ORANGE IS THE NEW BLACK, season three
OITNB season one was vital, brilliant television, and season two didn't disappoint. At least, initially. While we waited for Netflix to purge its studio in its typical season-dump fashion, our opinion of season two's virtues soured slightly. Vee's villain turn seemed more and more out of place in a show which values believable, real characters above all else, and her death at the end was ridiculous. Like a candidate who loses steam just before the vote, season three excited less and less. Perhaps it was Natasha Lyonne's truly horrid cameo as Rickey in the season premiere of Girls (see above, and cringe). Or maybe it was all of that Ruby Rose hype. Whatever it was, the air leaked out of the balloon, and finishing season three felt more like a chore than something we truly wanted to do. Our reward? Fifteen minutes of triumphant puddle-splashing.
MARNIE'S ASSHOLE MOTORBOATING
Speaking of Girls, remember Marnie getting her ass eaten by the lost Mumford Son? Well, yeah, I guess we do. We'll just strike it from the list and move on.
Oh, no. This is a monumental lapse on our part. I mean, the legendary Sleater-Kinney comes back, with a new album and tour and everything, and we straight up forget about it. We loved No Cities to Love in January, and when we were reminded to check in last week, still found a lot to love. Is January the Bermuda Triangle of music release months? Fantastic music is often released in January, and yet, come year end, only a hit on the head can bring it to mind. We're truly sorry about this. We'll do better from here on out, we promise.
THE DAILY SHOW with JOHN STEWART'S LAST EPISODE
Ah, The Daily Show, so essential to a certain American teen's political formulation! Truth be told, we hadn't really tuned in to Jon Stewart's pedagogical variety hour for a few years now, what with the slow exeunt of semi-famous and talented correspondents (that, in the show's best days, balanced out Stewart's tell-it-like-it-is-ness with farce and camaraderie), only to be replaced by non-famous and semi-talented correspondents (and Josh Gad, the very worst). So when it came time to bid Stewart good night and good luck, we forgot to tune in on time.

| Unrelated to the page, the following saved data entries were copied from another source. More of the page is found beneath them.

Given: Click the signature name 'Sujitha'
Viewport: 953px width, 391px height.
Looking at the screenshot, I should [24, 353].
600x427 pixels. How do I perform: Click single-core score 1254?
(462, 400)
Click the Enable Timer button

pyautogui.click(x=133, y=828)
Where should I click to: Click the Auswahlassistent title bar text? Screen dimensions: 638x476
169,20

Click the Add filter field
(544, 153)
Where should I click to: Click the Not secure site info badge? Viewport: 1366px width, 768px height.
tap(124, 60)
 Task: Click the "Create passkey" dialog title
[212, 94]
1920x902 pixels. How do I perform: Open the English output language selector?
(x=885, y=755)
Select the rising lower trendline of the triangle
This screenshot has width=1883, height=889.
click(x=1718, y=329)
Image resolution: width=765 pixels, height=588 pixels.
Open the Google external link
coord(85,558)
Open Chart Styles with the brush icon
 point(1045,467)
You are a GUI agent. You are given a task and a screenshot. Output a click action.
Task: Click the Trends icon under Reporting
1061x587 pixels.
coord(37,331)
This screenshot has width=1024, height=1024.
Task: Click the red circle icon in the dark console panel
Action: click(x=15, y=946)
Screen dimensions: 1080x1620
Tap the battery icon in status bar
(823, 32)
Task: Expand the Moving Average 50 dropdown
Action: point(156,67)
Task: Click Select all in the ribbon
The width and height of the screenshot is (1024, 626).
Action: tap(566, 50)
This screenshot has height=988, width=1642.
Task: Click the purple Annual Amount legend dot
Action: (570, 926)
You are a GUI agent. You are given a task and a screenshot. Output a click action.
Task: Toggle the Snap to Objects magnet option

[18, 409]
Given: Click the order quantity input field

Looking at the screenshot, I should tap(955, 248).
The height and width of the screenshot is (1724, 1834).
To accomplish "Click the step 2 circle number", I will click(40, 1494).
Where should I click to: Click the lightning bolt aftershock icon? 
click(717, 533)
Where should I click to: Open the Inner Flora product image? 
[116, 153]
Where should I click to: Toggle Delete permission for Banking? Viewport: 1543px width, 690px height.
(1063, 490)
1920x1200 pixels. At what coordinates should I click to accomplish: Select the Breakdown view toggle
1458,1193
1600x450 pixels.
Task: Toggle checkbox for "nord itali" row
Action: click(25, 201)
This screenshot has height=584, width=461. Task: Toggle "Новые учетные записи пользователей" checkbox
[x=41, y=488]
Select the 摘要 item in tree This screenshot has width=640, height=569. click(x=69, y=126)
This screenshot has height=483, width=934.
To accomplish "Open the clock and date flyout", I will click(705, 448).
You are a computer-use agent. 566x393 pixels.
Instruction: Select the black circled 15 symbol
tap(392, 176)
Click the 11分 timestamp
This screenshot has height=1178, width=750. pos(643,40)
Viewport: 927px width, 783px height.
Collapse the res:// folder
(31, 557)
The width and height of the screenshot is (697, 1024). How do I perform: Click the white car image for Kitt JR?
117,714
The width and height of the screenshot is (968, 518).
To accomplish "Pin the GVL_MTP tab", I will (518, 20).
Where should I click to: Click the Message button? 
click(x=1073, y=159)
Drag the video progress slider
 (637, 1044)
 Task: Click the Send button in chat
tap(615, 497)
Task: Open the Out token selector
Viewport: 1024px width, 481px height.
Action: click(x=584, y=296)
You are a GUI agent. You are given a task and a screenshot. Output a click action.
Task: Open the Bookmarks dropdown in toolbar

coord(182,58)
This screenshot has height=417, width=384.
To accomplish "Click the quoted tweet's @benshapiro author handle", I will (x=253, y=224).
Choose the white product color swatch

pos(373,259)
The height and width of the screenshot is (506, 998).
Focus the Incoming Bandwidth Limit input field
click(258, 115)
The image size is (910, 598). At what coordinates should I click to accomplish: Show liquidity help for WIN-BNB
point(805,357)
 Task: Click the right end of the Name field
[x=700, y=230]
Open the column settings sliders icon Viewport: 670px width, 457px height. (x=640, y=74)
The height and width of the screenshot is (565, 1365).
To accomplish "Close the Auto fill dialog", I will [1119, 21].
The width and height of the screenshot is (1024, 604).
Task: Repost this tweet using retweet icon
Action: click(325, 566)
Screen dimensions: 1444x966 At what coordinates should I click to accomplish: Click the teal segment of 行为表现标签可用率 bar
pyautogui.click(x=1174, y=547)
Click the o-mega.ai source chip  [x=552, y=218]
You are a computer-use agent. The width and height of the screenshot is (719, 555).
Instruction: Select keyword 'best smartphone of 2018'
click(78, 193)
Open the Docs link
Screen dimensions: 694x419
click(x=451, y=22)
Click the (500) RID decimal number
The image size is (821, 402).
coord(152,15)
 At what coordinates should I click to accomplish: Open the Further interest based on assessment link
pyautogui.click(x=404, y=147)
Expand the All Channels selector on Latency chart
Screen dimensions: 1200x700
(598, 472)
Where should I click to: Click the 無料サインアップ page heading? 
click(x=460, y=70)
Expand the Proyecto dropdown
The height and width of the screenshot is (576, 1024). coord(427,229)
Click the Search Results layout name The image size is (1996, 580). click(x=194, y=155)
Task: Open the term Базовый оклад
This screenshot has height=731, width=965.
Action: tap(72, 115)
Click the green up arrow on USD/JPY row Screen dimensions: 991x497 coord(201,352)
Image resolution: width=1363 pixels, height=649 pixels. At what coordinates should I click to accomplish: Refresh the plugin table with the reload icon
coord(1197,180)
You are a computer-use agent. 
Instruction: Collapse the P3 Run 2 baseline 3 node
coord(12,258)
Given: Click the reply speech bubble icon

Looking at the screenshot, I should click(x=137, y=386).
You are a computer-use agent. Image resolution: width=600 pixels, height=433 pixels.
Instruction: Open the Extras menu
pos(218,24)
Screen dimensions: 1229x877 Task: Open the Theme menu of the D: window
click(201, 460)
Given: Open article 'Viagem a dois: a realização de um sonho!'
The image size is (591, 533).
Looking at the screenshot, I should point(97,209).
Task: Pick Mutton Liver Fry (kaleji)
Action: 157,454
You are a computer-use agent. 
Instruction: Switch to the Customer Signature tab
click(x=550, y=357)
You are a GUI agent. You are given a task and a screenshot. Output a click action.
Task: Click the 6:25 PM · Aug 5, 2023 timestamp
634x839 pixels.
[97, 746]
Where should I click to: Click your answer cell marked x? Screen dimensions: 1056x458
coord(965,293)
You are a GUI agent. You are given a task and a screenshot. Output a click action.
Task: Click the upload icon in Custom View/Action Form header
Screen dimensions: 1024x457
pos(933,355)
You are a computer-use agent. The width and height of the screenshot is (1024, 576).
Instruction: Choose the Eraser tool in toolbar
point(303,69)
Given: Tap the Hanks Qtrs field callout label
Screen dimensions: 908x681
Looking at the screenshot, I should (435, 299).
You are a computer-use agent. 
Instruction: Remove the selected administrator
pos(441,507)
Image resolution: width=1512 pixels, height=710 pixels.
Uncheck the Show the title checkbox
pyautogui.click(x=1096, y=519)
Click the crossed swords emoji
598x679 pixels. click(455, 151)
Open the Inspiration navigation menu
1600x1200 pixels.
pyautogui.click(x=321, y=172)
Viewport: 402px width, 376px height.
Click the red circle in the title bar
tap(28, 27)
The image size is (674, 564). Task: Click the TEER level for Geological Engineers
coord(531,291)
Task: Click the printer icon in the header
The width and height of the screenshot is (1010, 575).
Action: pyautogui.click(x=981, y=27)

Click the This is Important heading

Sure, we watched the clips shared by friends and Buzzfeed alike, but if quizzed last week, we'd have sworn the show had been off the air since 2008.
Ultimately, Stewart's legacy was that he taught us how to detect bullshit in its many forms, and bravely, hilariously call it out. (Okay, I admit that copy was taken directly from the mouth of Stewart in his final address. He was very clear about what he taught us.) Also, he did a Thing with that Super PAC. Not sure what that was about.
THE AVENGERS: AGE OF ULTRON
Like a slowly dissolving marriage, we've forgotten many a Marvel movie over the past year or two. Ever since Avengers dropped, there's been so many (below average) entries in the Marvel Cinematic Universe, we haven't kept up. So while we were thrilled at the prospect of another Avengers (directed by Joss Whedon, no less!), we simply fell behind in catching up on what the titular heroes were doing in their own sagas. Hey, Marvel, if you want us to turn up on opening day, maybe don't make us sit through a 24-hour movie marathon in preparation.
McDONALD'S ALL-DAY BREAKFAST MENU
How did this make the list? The commercials touted a grassroots swelling of demand for non-stop McMuffins, but I don't buy it. I don't know anyone who hasn't eaten McDonald's for breakfast as a last resort, and while last resorts come at all hours of the day, surely this can't have been necessary. Someone should check in on that Twitter campaign.
So there you have it. A List of Things that we could remember we forgot. I'm sure there's so much we've forgotten that we forgot to add to this list. If there's something you remembered you forgot you were excited about this year, let us know in the comments below.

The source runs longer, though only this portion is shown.